Model For The Iconic Rosie The Riveter Painting Dies At 92

The model who posed for Norman Rockwell's famous 1943 Rosie the Riveter painting has died. Mary Doyle Keefe was 92 years old when she passed away at her home in Simsbury, Connecticut on Tuesday. 

Rosie the Riveter first appeared during World War II and became a symbol for the millions of women who joined the workforce in place of men who'd gone overseas. In May 1943, the iconic Rockwell Rosie went mainstream after it appeared on the cover of the Saturday Evening Post. (Another common — but different — image with the "We Can Do It" slogan appeared around the same time.)

In the decades after the war, Rosie has become a symbol for female strength overall. She's popped up in at least one epic Instagram post by Beyoncé and inspired hundreds of last minute Halloween costumes.
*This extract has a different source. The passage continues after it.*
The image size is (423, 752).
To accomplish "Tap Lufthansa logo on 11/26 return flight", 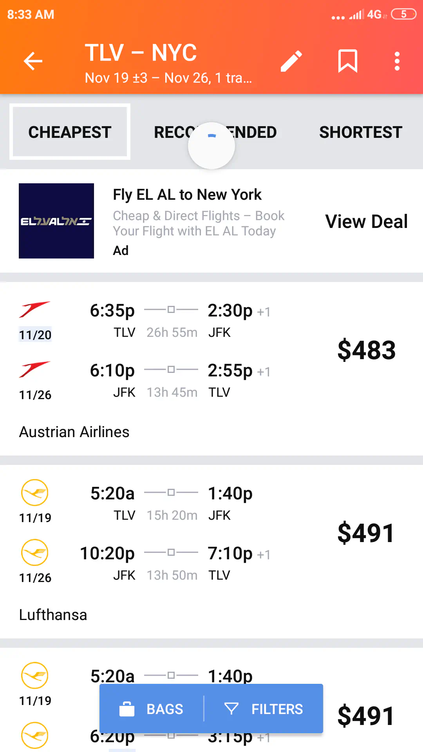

Keefe met Norman Rockwell in her hometown of Arlington, Vermont. The painter accentuated the young telephone operator's delicate frame, bulking up her arms and shoulders. In a not-so-subtle nod to the war, he put a copy of Mein Kampf crushed beneath her feet.

Keefe was paid $10 when she posed for the painting. In 2002, the work sold at auction for $4.9 million. It's since been acquired by the Crystal Bridges museum in Arkansas.